Task instructions -
(a) In the dog-walk post, what does the author's dog do to the gatepost after greeting Chauncey?
(b) Reproduce the stretch of the dog-walk post from "Taking turns peeing in one" through "increasingly unnatural environments.", with no changes.

Excerpted text -
▬▬▬▬▬▬
Friday, November 28, 2008

Dog ritual, science as religion

This morning when I took my dog for a walk his friend Chauncey was out in the yard, barking to greet him. We crossed the road so that the dogs could say hi and to my surprise, after wagging tails and sniffing both ends through the gate, my dog peed on the gatepost. I was just about to reprimand him for what looked to me like bad dog etiquette, when Chauncey proceeded to do exactly the same thing. They both stood there, taking turns peeing in each other's general direction on opposite sides of the same gatepost. It must have been a ritual they developed together, away from the broader dog culture. My dog almost thinks he is a cat anyway. He adores our cat, who regularly joins us on our evening stroll. The dog tries to make friends with other cats and is at best indifferent towards other dogs, a mixture of frantic fear and aggression signaled by loud barks and fur bristling along his spine.

Taking turns peeing in one another's general direction from opposite sides of the same gatepost. I wondered sadly if this what many human interactions have become as we immerse ourselves in increasingly unnatural environments.
▬▬▬▬▬▬
Data provided -
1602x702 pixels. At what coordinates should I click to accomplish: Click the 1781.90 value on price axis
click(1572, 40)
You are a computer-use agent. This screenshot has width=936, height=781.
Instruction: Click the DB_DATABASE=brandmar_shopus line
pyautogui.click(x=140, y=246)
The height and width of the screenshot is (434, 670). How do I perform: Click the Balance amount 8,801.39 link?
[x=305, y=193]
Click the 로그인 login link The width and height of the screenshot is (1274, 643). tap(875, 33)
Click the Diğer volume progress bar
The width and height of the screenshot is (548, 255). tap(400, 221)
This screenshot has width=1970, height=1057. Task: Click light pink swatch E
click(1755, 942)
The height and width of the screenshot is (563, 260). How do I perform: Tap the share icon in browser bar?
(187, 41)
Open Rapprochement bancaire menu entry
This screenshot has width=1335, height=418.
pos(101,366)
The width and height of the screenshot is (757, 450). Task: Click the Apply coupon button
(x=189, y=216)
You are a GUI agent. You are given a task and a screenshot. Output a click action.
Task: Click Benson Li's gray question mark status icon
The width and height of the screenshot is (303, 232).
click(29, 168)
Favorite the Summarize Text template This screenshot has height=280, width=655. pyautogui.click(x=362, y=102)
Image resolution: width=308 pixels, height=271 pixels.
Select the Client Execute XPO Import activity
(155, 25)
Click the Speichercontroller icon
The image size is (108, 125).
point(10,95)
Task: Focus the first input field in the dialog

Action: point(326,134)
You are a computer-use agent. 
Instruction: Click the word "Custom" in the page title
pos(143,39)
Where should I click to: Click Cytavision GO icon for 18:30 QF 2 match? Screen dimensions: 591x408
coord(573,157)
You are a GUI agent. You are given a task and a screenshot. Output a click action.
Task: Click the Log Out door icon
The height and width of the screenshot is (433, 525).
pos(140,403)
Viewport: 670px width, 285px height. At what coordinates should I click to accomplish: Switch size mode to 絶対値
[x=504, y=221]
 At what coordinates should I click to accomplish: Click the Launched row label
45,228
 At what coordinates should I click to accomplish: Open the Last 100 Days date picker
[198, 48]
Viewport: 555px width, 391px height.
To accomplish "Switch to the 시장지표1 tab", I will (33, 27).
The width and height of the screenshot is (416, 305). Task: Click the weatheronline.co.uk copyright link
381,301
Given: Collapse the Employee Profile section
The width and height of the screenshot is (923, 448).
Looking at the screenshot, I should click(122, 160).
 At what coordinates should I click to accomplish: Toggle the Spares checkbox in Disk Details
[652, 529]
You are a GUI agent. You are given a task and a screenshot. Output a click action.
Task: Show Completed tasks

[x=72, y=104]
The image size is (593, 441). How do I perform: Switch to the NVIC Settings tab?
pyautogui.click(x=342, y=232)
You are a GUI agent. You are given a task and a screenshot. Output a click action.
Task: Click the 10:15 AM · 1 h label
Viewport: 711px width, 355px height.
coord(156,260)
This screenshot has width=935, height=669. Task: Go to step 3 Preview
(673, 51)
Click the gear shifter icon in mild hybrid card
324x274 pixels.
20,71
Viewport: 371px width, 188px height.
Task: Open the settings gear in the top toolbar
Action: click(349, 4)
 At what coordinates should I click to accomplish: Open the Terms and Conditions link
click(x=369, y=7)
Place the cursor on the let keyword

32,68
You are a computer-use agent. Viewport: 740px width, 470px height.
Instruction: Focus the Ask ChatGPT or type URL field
▬▬▬▬▬▬
Your responses -
(a) He pees on the gatepost.

(b)
Taking turns peeing in one another's general direction from opposite sides of the same gatepost. I wondered sadly if this what many human interactions have become as we immerse ourselves in increasingly unnatural environments.